Speaking of British neocons, the commie-interventionist website, “Harry’s Place,” is shocked — shocked! — that Alex Cockburn’s Counterpunch would praise this writer, not to mention run articles by Paul Craig Roberts and Rep. Ron Paul. This eminently reasonable piece by John Walsh, according to Commissar Harry, means “Justice isn’t all that important anyway,” and Walsh doesn’t care about such bothersome topics as “trade unionism and poverty.” The masthead of “Harry’s Place,” sporting a vaguely Middle Eastern-looking woman in a Bolshevik-style uniform (red, of course), holding up a red flag in a pose reminescent of “The Red Detachment of Women,” gives us some indication of its dogmatic 1930s lefty tone. The tiresome hectoring that makes up much of Comrade Harry’s discourse is the Old Left as its old maiden-ish worst, although his website is vivid testimony to a point I’ve been making for years: that socialism and war go hand in hand.

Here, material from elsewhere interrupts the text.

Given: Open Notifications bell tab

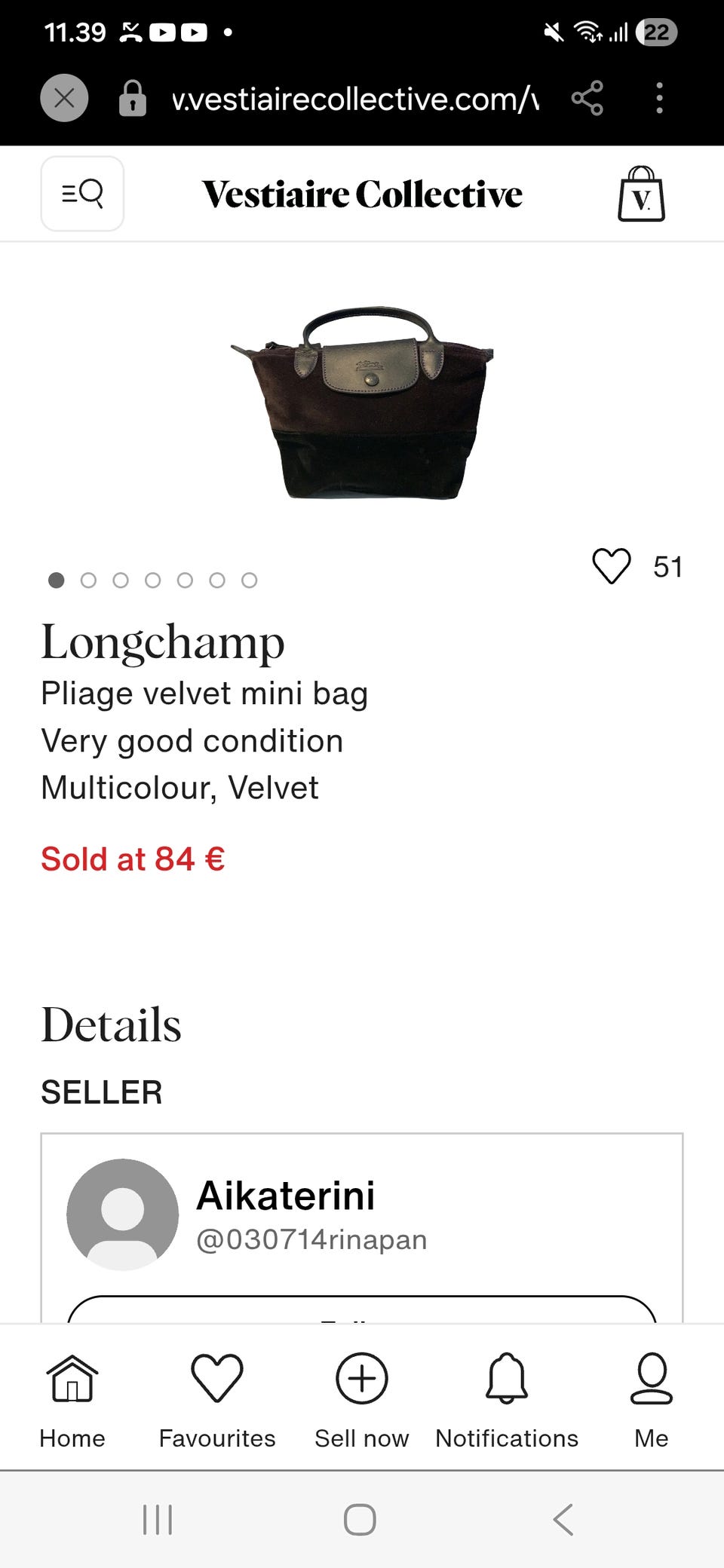Looking at the screenshot, I should coord(507,1400).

John Judis on the Pew poll chronicling the resurgence of “isolationism”:

“The growth of isolationist sentiment can cast a pall over the formulation of foreign policy. During Clinton’s first term, he suffered not only from inexperience in foreign relations, but also from a public and a Republican Congress that disdained foreign involvement. Voter support for America minding its own business reached its prior peak in June 1995 just as French President Jacques Chirac was complaining that the post of world leader was ‘vacant.’ Bush’s foreign-policy stumbling during his first nine months in office was also partly attributable to public attitudes. The next administration could face a similar trial–and in a world that over the last ten years has grown more dangerous and more interdependent.”

America “minding its own business”? — the mere prospect is enough to send chills of horror down the spine! Surely Doomsday is just around the corner ….

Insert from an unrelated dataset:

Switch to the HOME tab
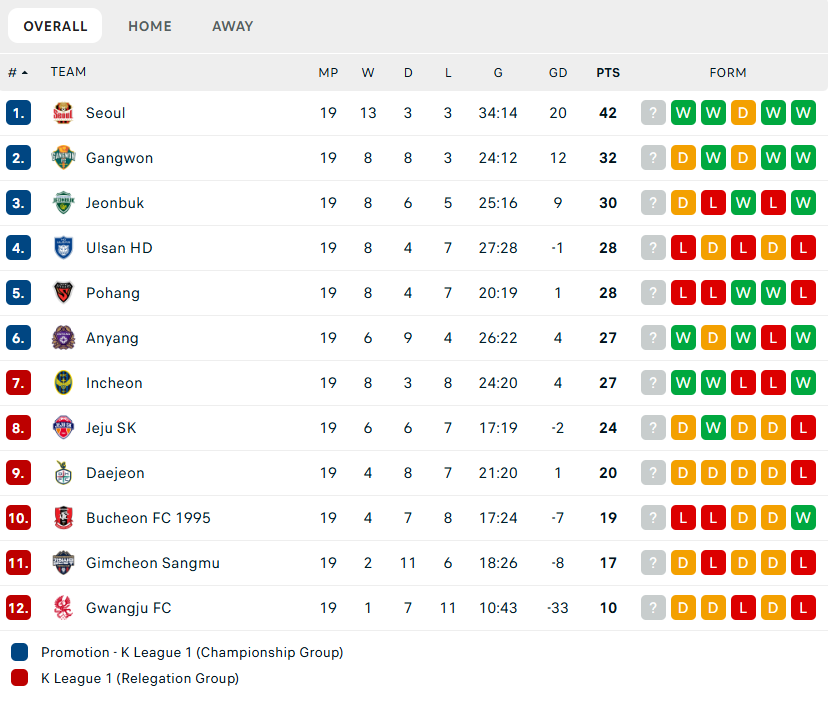This screenshot has height=717, width=830. tap(150, 26)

Speaking of Kosovo, what better place for a secret CIA prison where torture and other unspeakable acts are freely indulged in? And here Republicans used to think we’d never get anything useful out of our invasion of Yugoslavia ….

Recommended Reading:

Jane Hamsher’s firedoglake for the latest on Plame-gate.

Larry Johnson’s No Quarter for the inside scoop on intelligence matters.

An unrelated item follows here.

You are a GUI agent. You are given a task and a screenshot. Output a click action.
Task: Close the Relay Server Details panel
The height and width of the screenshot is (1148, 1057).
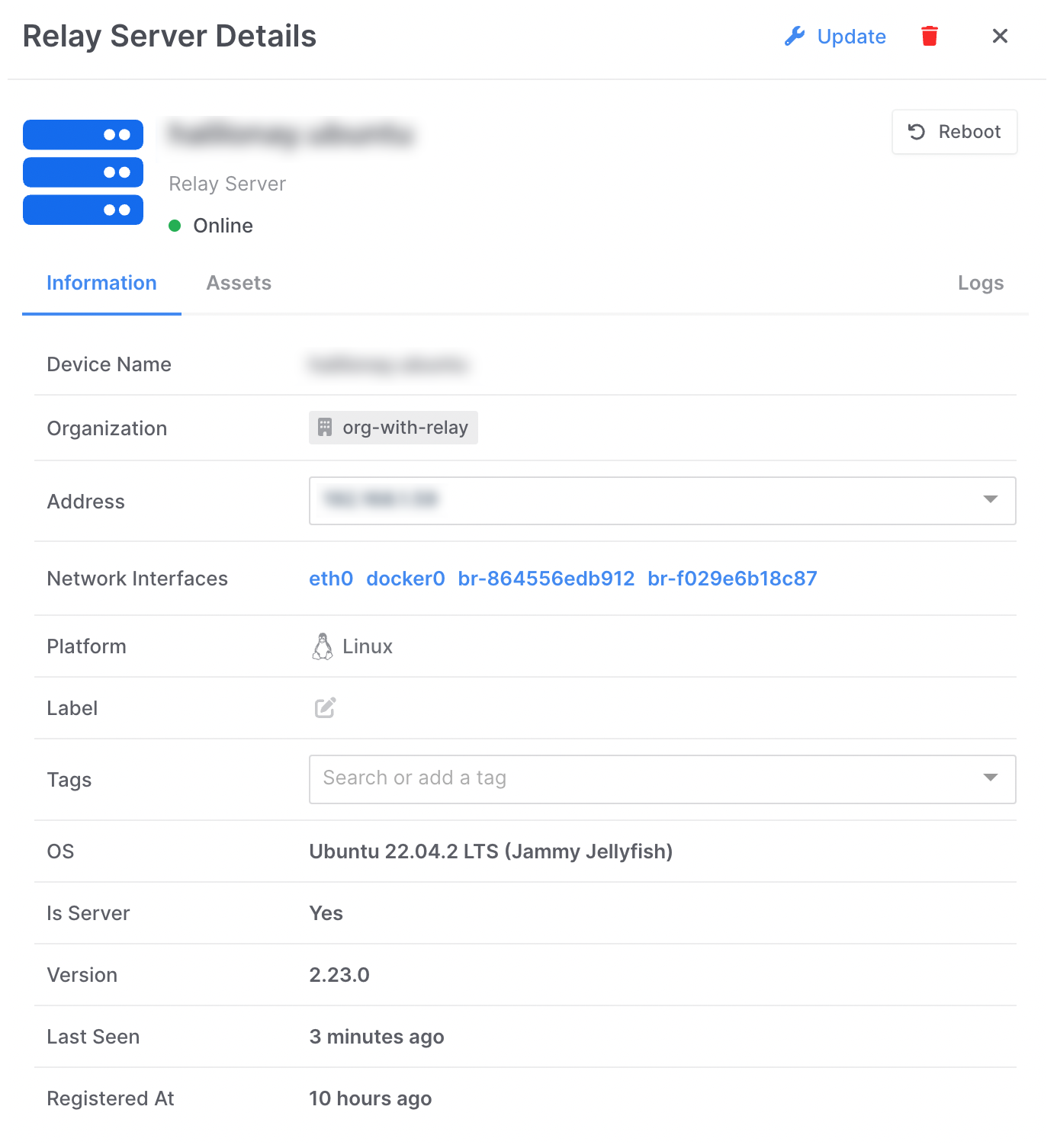[x=1000, y=36]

Robert Dreyfuss has a scoop in The American Prospect:

“The Prospect has learned that part of a secret $3 billion in new funds—tucked away in the $87 billion Iraq appropriation that Congress approved in early November—will go toward the creation of a paramilitary unit manned by militiamen associated with former Iraqi exile groups. Experts say it could lead to a wave of extrajudicial killings, not only of armed rebels but of nationalists, other opponents of the U.S. occupation and thousands of civilian Baathists—up to 120,000 of the estimated 2.5 million former Baath Party members in Iraq.”

And the always-informative Laura Rozen has been blogging up a storm lately, and is plenty steamed, with good reason.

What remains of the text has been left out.